To avoid needing to touch the /dev/tty[0-63] devices (among others), or if you’re someone who likes their terrible ideas to have some certainty to them damnit, you can add the following systemd-logind.service drop-in file to force logind to allocate a seat anyways:

Contents of the /etc/systemd/system/systemd-logind.service.d/skip-vt.conf service drop-in file.

[Service]
InaccessiblePaths=/sys/class/tty/tty0

This is a terrible idea:

  1. systemd-logind.service will complain that /sys/class/tty/tty0 doesn’t exist while /dev/tty0 does, which ordinarily wouldn’t be possible.
  2. This leaves the split-input problem entirely unsolved and, if you stop the relevant processes and inspect the underlying TTY device (probably /dev/tty1), you’re usually able to see everything you’ve typed up to that point.

Similarly, using seatd (with SEATD_VTBOUND=0) and logind simultaneously has the same input problem as described above, only now there’s two seat-managing services involved which is arguably even worse.

Probably hacky solution

Another way of getting logind to cooperate, while being at least slightly less hacky than the above proposals, is to remove the VT subsystem devices early on in the boot process, which you can accomplish with this hardened service:

Contents of the rm-vt-dev.service systemd service.

[Unit]
Description=Remove VT subsystem devices
# `systemd-vconsole-setup.service` checks for `/dev/tty0`.
Before=systemd-vconsole-setup.service shutdown.target
DefaultDependencies=no
# Don't run this service again if `/dev/tty0` has already been removed.
ConditionPathExists=/dev/tty0

[Service]
Type=oneshot
# Removes VT devices, letting `systemd-logind` give seats to VT-less services.
## The `/dev/tty` TTY controller file is required, since `/dev/pts/N` devices
## also need the controller.
ExecStart=/usr/bin/bash -c 'rm /dev/{tty?,vcs,console}*'

# Hardening
ProtectKernelTunables=yes
ProtectKernelModules=yes
ProtectKernelLogs=yes
ProtectControlGroups=yes
ProtectHostname=yes
ProtectSystem=strict
ProtectClock=yes
ProtectHome=yes
ProtectProc=noaccess
ProcSubset=pid

PrivateNetwork=yes
IPAddressDeny=any
PrivateTmp=yes
PrivateIPC=yes
UMask=0077

RestrictAddressFamilies=none
RestrictNamespaces=yes
RestrictRealtime=yes

MemoryDenyWriteExecute=yes
RestrictSUIDSGID=yes
NoNewPrivileges=yes
LockPersonality=yes

CapabilityBoundingSet=
SystemCallArchitectures=native
SystemCallFilter=@system-service

# `strict` causes STDIN errors.
DevicePolicy=closed
DeviceAllow=char-vcs w
DeviceAllow=char-tty w
DeviceAllow=char-ttyS w
DeviceAllow=char-ttyUSB w

Add the Requires=rm-vt-dev.service & After=rm-vt-dev.service lines to the necessary service to pull in rm-vt-dev.service

Additionally, you can set the console=ttynull kernel cmdline option, which stops /dev/console (the TTY device used by the /init process) from redirecting to /dev/tty0 (which in theory redirects to /dev/tty1, since /dev/tty0 represents the “current” TTY device).

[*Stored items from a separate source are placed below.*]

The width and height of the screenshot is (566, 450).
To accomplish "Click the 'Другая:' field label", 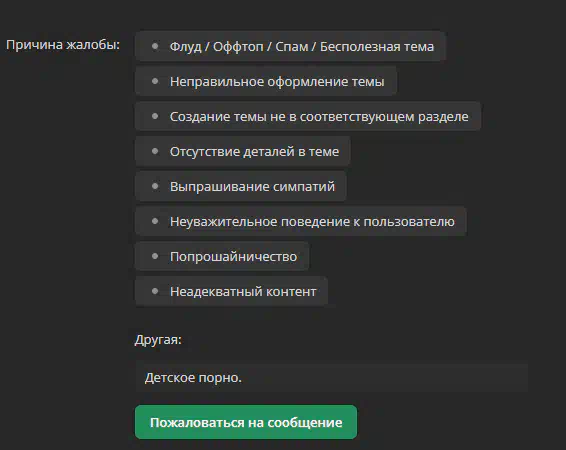I will pos(158,340).
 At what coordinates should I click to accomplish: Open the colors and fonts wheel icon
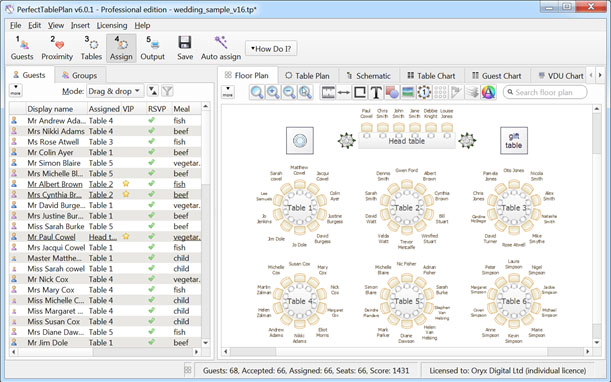point(488,92)
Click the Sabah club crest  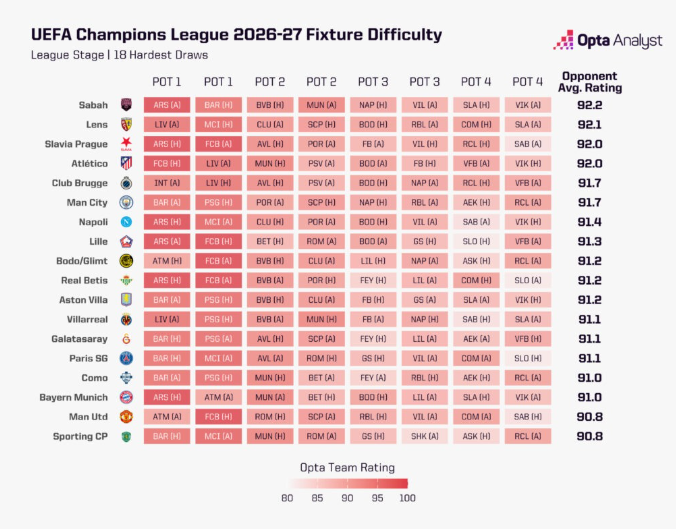pyautogui.click(x=126, y=105)
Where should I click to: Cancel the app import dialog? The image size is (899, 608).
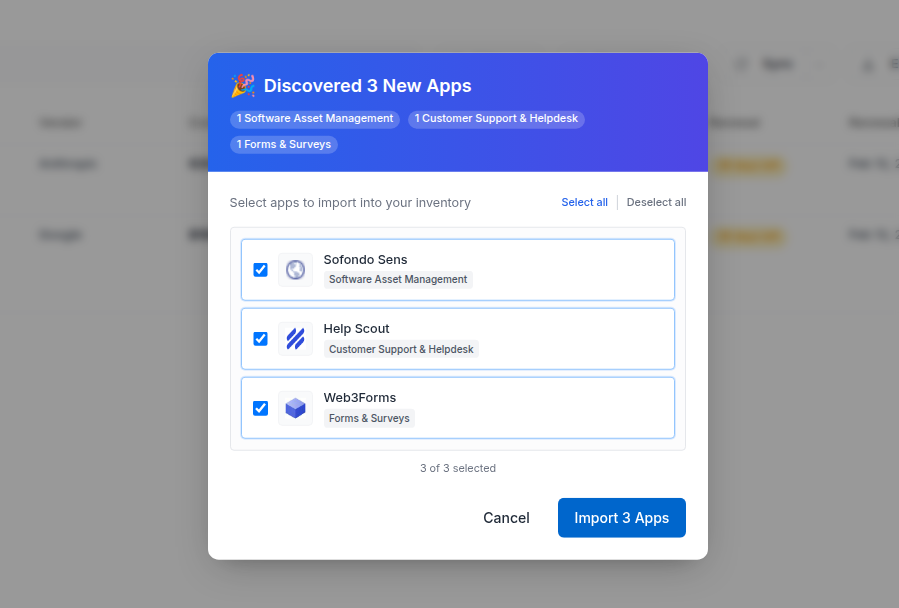click(506, 518)
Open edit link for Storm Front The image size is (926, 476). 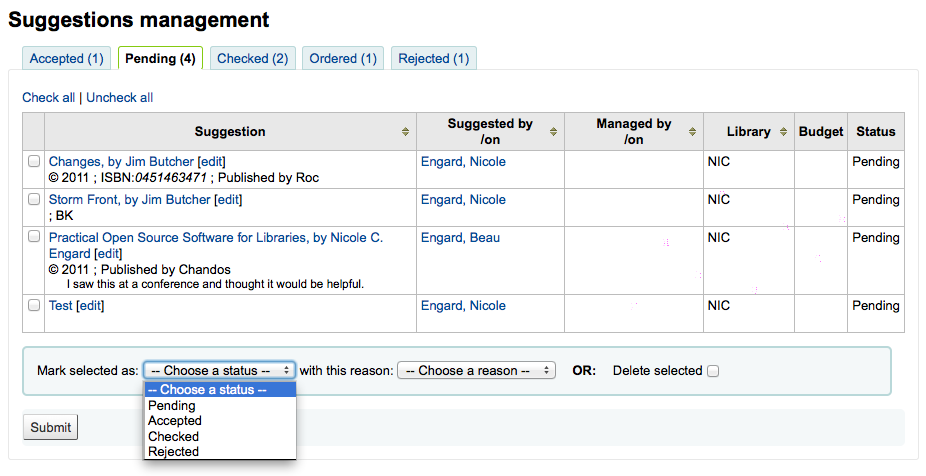point(228,200)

You can check what devices redirect where by looking at /sys/class/tty/{console,tty0}/active and reading the device name.

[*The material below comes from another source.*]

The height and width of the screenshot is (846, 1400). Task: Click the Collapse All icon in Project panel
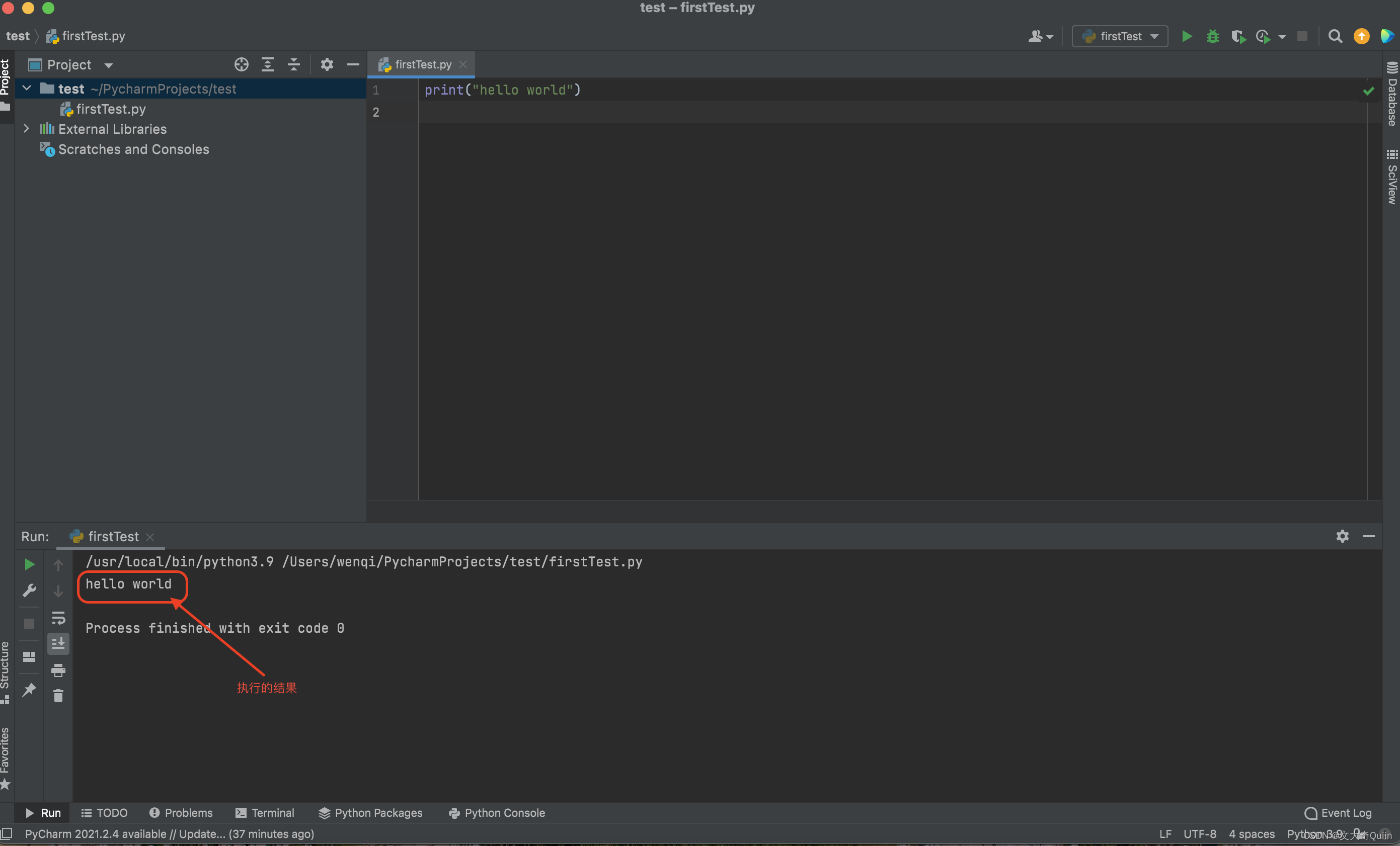(295, 64)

This is probably a bad idea, mainly because I’m uncertain of two things:

  1. Does this prevent other processes from accessing the VT subsystem from this point onwards?
  2. Does the VT subsystem still receive user input if not even systemd-vconsole-setup.service has touched the TTY devices?

Without an answer to these questions, I cannot recommend using this method for anything except demonstrations; the proper solution is the only secure method I know of.

The dream solution

In an ideal world, the VT subsystem could be disabled with a runtime toggle (e.g. a kernel cmdline like vt_disabled=1) and avoid the need for recompiling, but until then, these are the only available methods I’m aware of.